过了五里暗门,登上麟趾塬,吕琮一脸不可思议。

他有点怀疑王允是不是没脑子。

这一路自黄巷坂走来,他没见到一个汉军戍卒。

给他都整懵了。

太离谱了。

究竟是他高估了麟趾塬对关中的战略意义。

还是此时的王允根本就不认为牛辅和董越等人有胆子敢进攻长安。

这样一个天险要隘,居然都不派人守着。

吕琮真不知王允在想什么。

人怎么能蠢到这种地步。

不过吕琮转念一想,又觉得似乎也正常,他这是上帝视角。

他是后来者,知道历史的走向。

可如今这个时代的人,却未必能觉察到,乱世已经到来。

即便是王允这等身居高位之人,也未必能反应过来。

人都是很主观的,所知所感所想皆由所见决定。

这便是当局者迷。

此前,东汉内部各地已承平近两个世纪。

而历代王朝都有个特点。

那就是一旦内部承平,当权者思维便会转到外患之上。

从而渐渐忽略了内部那些日渐废弛的雄关险隘的作用。

比如汉武帝废函谷关。

抛开黄河下切露出滩涂,使得可以绕过函谷入关中的因素,汉武帝更多是从加强中央对地方控制的政治角度出发。

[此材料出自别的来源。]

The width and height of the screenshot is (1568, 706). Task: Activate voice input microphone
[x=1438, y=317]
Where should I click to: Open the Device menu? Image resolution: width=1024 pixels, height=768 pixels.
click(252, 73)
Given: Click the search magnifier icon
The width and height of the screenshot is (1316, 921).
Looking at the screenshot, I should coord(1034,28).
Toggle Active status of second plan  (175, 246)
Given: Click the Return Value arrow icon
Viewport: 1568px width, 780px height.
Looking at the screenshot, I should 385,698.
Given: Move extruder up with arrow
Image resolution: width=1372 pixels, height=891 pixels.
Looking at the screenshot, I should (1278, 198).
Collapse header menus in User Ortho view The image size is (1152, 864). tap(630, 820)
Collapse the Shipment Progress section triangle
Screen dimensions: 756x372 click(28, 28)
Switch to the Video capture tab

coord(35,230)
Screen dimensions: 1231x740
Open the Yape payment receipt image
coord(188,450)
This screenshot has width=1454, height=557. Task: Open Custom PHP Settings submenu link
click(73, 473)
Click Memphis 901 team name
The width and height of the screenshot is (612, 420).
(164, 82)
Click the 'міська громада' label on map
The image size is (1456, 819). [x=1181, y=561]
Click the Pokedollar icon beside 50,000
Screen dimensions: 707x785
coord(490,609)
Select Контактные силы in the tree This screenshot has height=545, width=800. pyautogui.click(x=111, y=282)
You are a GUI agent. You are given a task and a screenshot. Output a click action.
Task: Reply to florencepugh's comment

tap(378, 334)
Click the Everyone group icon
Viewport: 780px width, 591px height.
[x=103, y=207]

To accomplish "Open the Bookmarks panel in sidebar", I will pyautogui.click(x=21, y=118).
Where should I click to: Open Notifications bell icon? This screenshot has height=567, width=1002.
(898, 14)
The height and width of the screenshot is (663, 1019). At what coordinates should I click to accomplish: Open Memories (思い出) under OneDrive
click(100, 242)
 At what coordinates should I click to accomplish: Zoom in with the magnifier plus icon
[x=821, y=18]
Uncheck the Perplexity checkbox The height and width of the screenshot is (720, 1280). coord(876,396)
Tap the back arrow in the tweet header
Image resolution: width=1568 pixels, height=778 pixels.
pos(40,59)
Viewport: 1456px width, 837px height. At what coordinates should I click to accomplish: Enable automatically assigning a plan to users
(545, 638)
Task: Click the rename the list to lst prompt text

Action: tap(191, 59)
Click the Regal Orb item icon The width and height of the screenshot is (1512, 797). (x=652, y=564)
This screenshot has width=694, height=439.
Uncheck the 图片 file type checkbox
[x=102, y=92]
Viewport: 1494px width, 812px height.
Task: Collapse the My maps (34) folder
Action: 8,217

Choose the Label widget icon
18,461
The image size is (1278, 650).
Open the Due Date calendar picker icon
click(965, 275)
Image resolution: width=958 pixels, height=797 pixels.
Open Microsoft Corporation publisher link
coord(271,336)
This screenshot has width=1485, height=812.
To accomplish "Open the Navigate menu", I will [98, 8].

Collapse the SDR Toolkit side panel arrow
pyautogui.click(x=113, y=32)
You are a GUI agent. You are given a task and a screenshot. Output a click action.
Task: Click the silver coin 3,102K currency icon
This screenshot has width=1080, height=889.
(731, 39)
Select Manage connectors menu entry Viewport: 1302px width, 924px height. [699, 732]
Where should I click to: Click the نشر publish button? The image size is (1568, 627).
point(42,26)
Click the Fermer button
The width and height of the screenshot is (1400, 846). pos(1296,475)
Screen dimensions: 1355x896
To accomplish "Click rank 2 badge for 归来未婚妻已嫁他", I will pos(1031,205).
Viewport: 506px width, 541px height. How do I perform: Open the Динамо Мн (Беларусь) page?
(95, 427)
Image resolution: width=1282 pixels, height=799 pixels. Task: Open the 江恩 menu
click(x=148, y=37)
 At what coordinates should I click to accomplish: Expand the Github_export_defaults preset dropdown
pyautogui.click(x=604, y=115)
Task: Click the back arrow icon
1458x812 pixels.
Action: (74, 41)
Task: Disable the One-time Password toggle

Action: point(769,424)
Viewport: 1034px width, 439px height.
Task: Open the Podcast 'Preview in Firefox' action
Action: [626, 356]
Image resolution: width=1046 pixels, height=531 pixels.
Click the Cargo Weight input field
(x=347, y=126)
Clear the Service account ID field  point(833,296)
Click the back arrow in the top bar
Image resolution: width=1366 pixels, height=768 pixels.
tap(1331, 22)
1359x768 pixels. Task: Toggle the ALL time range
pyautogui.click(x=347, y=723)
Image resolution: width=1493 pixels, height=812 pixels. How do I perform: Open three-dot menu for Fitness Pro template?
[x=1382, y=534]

中华泱泱数千年历史长河中,因时代所需而废弃昔日雄关或要塞的例子,彼彼皆是。

又有谁能时刻留有乱世处世的思维。

除非是他这种后来客。

加之当下董卓刚死不久,朝廷兵力匮乏。

王允连长安内部都理不顺,又哪有心思顾得上其他。

何况还有王允那深入骨子里,瞧不起西凉武人集团的傲慢。

想到这,吕琮也不得不感慨,真是时也命也。

或许,王允命中注定会有此一劫。

刘氏也注定会遭此复灭之灾难。

一饮一啄,皆有天定。

以前,吕琮不是很信这种宿命论。

但有了这一世的经历,他也不确定这世界是不是自己所看到的那样。

因为他前后死了两次。

当然了,也有可能是麟趾塬上的戍卒全都吓跑了。

在此之前,关中和弘农都在西凉军的掌控当中。

董卓一死,这些戍卒离长安近,肯定是最先得知,就全都被吓跑了。

这也是很有可能的。

一刻钟后。

吕琮三人策马来到麟趾塬西面悬崖边,远望百米之下的禁沟和潼河。

视线所及,荒无人烟。

唯见三两座黄土堆,自北向南依次排开,应该就是后世史籍上记载的十二连城,如今已倒塌彻底荒废了。

吕琮彻底无语了,

他现在算是明白了,为什么后来李傕郭汜率军打到新丰,长安的王允才发现。

抛开李傕郭汜是率骑军奔袭不谈,王允的傲慢短视轻敌,或许才是最致命的。

否则,即便不在麟趾塬上创建一座关城,就派人守那狭小的五里暗门这条凹道上,光从上面扔石头,就够李傕郭汜等人喝一壶的了。

“公子,怎地了?”见吕琮望着禁沟发呆,涂夫挠头问。

典韦那毛脸上,亦满是疑惑。

这一路吕琮都奇奇怪怪的。

登上麟趾塬前,吕琮非要去黄河边上看看。

见那黄水是从北塬绝壁下奔腾而过,欢喜的原地一蹦老高。

象个三岁孩童。

随后一路上是这里瞅瞅,那里看看,嘴里叨叨咕咕的。

一会蹙眉发呆,一会又是面露傻笑,完全不知是要作甚,发的啥疯。

“公子,再不走,就得留在此地过夜了。”涂夫看了眼天色后提醒道。

“那就不走了,明日再走。”吕琮脸色略显兴奋。

离开长安时,他是沿黄河顺游而下,没机会实地探查。

这麟趾塬事关他计划成败。

他必须对麟趾塬及周边地形地貌环境有个全面的了解。

“看着公子,有事大声唤我。”

典韦一脸无所谓,朝涂夫扔下几句话,便勒转马头,打马奔向远处那片茂密的山林之中。

“老典,最好能打只竹熊回来,那玩意的肉贼香。”涂夫舔着嘴朝典韦背影喊话。

半个时辰后,

于塬上东南西北,四处奔马观望后,吕琮脸上笑容是愈发的璨烂。

他依稀记得《潼关卫志》有言:守关而不守禁沟者,守犹非守也,守禁沟而不建十二连城者,守犹未善也。

没有意外。

这个麟趾塬和前世史籍记载中的东汉时期的麟趾塬,几乎是一模一样,地貌环境甚至还要好上许多。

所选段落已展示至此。